Treating aphid infestations is fairly straightforward, and can often be successfully achieved by washing the plant thoroughly with insecticidal soap. Spray the mixture onto the foliage and leave it to soak in well, before carefully wiping each leaf. You may need to repeat the process a couple of times. Performing a similar process with neem oil or rubbing alcohol will also treat aphids effectively.
6. Spider mites
Spider mites are microscopic arachnids that are identified by the fine webs they weave around the host plant. These webs can stretch between plants, enabling them to spread rapidly. Often the bugs themselves are so small that they are invisible to the naked eye. If you do notice the bugs, it usually means that the infestation is particularly heavy. Spider mite infestations can be brutal, causing considerable damage to affected plants. They feed on the sap, leaving an unsightly brown mottled pattern where they pierce the leaves, causing wilting, yellowing, leaf drop, and eventually, death.
Neem oil is an effective treatment for spider mites, but you will probably need several applications to completely eradicate the problem. Spider mites flourish when conditions are dry, so consider increasing the ambient humidity levels if your plant can tolerate it. Regular lukewarm showers will rinse away spider mites whilst increasing the moisture level of the plant. Rubbing alcohol will kill spider mites on contact when applied to the plant, but again, you should repeat the process over a few days.

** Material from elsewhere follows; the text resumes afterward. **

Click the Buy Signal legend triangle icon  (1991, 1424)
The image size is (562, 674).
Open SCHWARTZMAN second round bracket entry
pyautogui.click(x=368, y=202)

Thrips are long, slender black-brown bugs that can be found crawling on or flying around affected plants. They often leave yellow-colored larvae on the leaves. Like other flying pests, they can spread rapidly. They feed on the sap of the plants, stunting and distorting growth, damaging the leaves, and causing the plant to die off. Thrips tend to damage plants at a much faster rate than other houseplant pests, so you will need to act fast.
Thrips tend to be more resilient to natural pesticides than other pests, but you can try treating them with an insecticidal soap or neem oil solution initially. If this method proves unsuccessful, you may want to consider a chemical pesticide instead.